Exosome RNA Exosome RNA Research & Industry News
- Exosomes are natural carriers of signaling molecules including miRNA.
- Membrane proteins including tetraspanins are selectively enriched on membrane of exosomes.
- Homing peptides targeting unknown receptors in vivo can be displayed on the surface of exosomes.
- Surface display of homing peptides can be easily achieved by fusion with tetraspanins using overlapping PCR.
- Engineered exosomes can be loaded with therapeutic miRNAs to realize targeted delivery in vivo.

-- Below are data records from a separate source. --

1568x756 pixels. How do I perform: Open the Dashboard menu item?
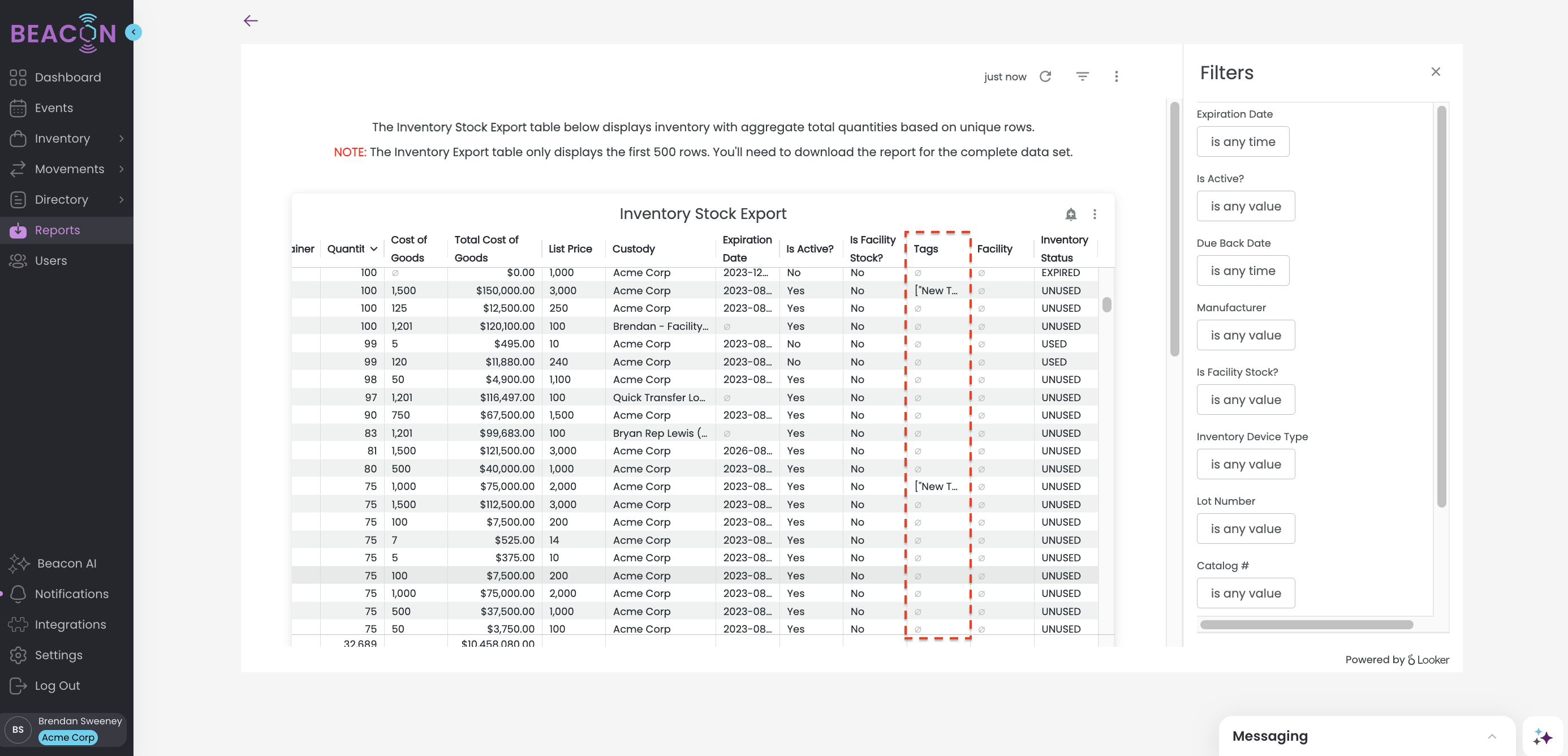(x=67, y=78)
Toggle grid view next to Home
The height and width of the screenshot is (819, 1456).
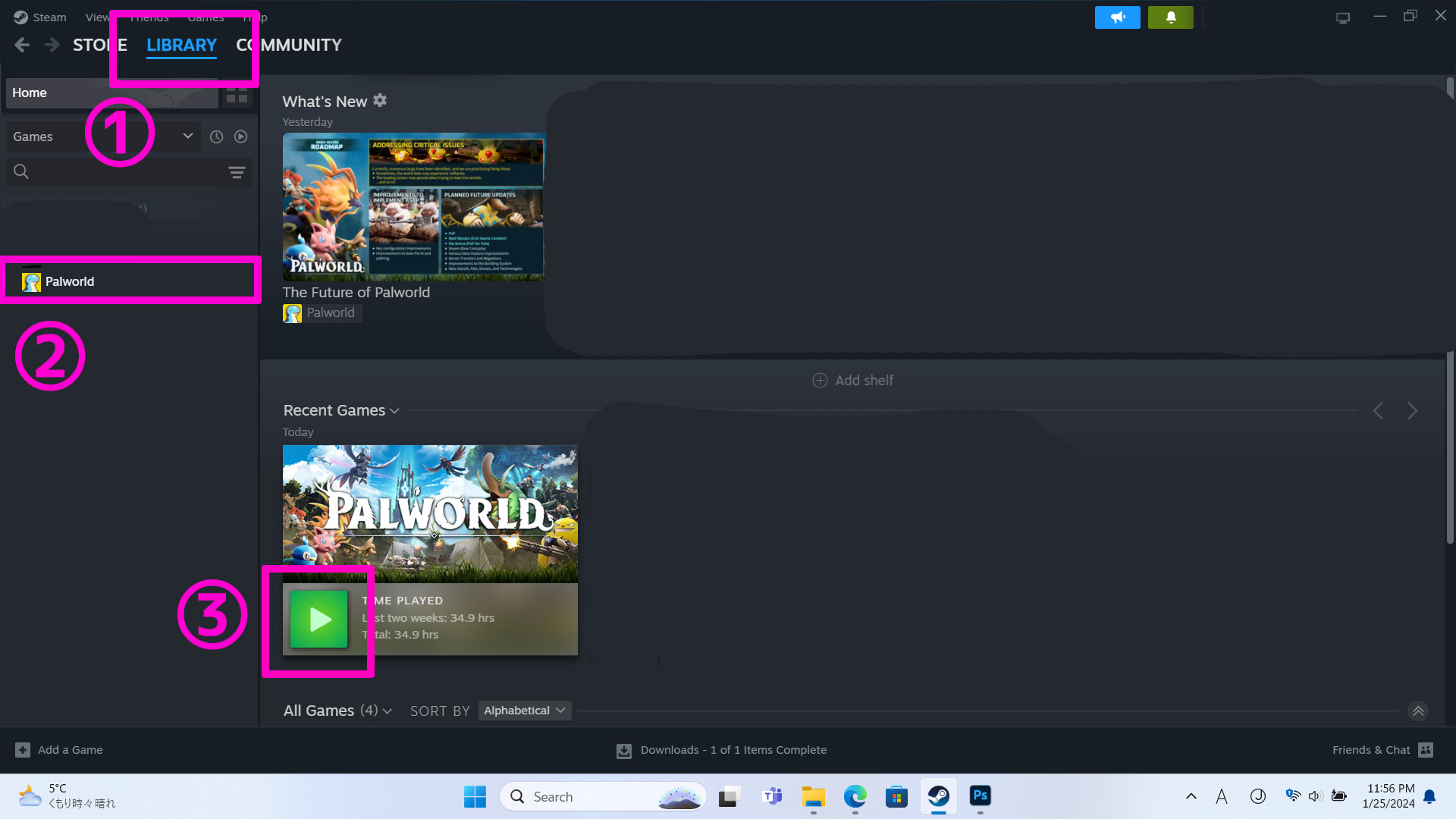pos(237,93)

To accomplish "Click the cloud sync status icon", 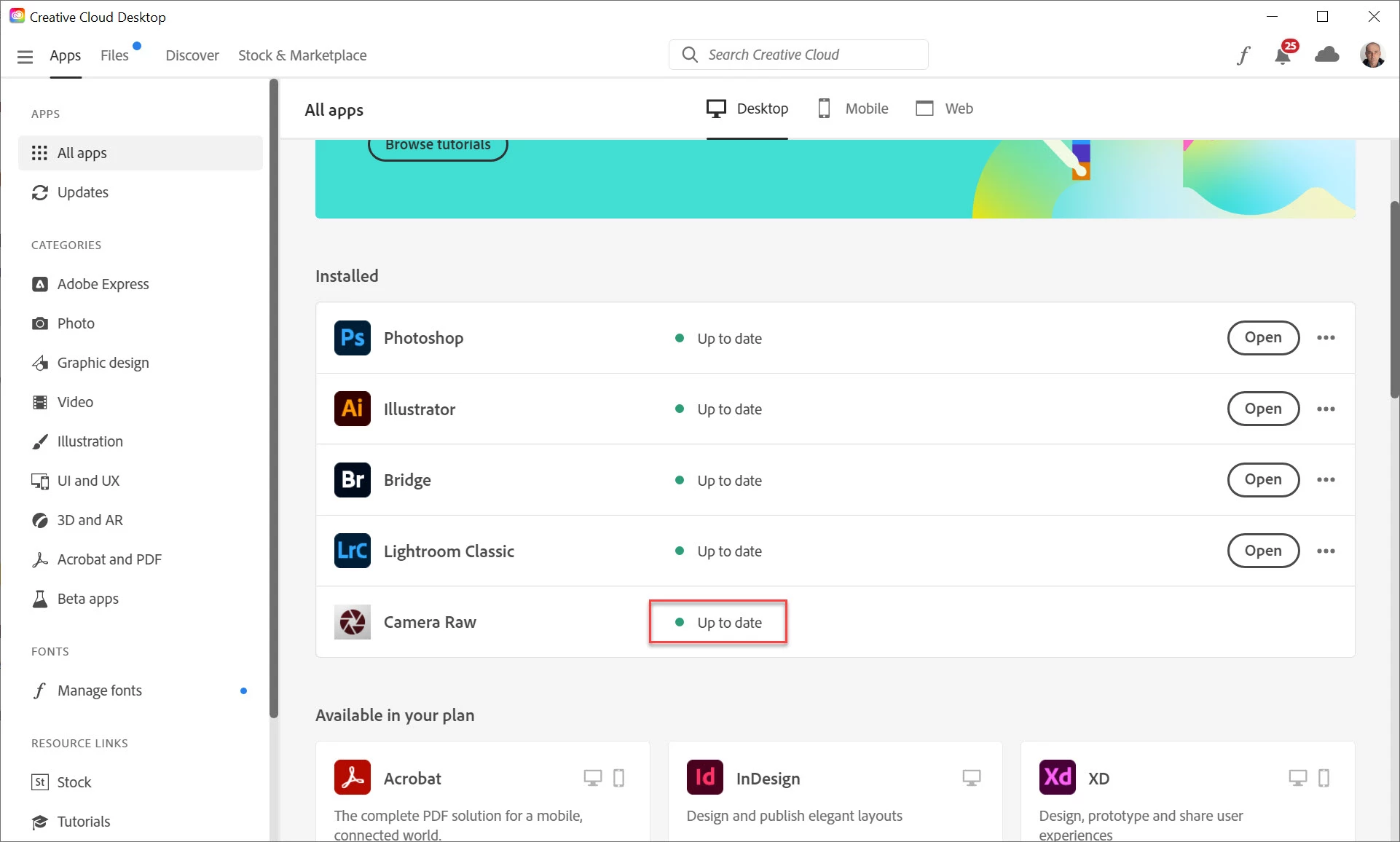I will (1326, 55).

Exosomes are 30–120 nm membrane bound vesicles secreted naturally by almost all cells and exist in all body fluids. Accumulating evidence has shown that exosomes contain proteins, lipids, DNA, mRNA, miRNA, and lncRNA that can be transferred from producer cells to recipient cells, facilitating cell–cell communication. As the natural carrier of these signal molecules, exosomes possess many other properties such as stability, biocompatibility, biological barrier permeability, low toxicity, and low immunogenicity, which make them an attractive vehicle for therapeutic delivery. How exosomes target recipient cells in vivo remains largely unknown, however, exosomes are selectively enriched in some transmembrane proteins that can be genetically engineered to display ligands/homing peptides on their surface, which confers exosome targeting capability to cells bearing cognate receptors. With the discovery of many peptides homing to diseased tissues or organs through phage display and in vivo biopanning technologies, there is ample opportunity to explore the potential use of exosome for targeted gene therapy. Here, the authors briefly review exosome biogenesis, mechanisms of exosome-mediated cell–cell communication, and exosome isolation and purification methods, and specifically focus on the emerging exosome targeting technologies.
Exosome-mediated therapeutic delivery. Coding sequence of the ligand/homing peptide (in red oval) was inserted in-frame in-between the sequences of signal peptide and the mature peptide of LAMP-2b by overlapping PCR. The fusion cassette was cloned into a bicistronic lentiviral vector, pLVX-IRES-ZsGreen, forming pLVX-IRES-ZsGreen-ligand. Autologous monocytes were isolated and transduced with lentivirus encoding the ligand-LAMP2b fusion protein. Exosomes displaying the fusion protein (transmembrane protein with a red oval) on the surface will be isolated, later loaded with miRNAs (in blue). The exosomes were administered systemically, and which will travel to recipient cells bearing cognate receptors or unknown receptors in case of homing peptide. The binding of ligands and its receptors will cause membrane fusion between exosomes and recipient cells, leading to release of miRNA to the recipient cells.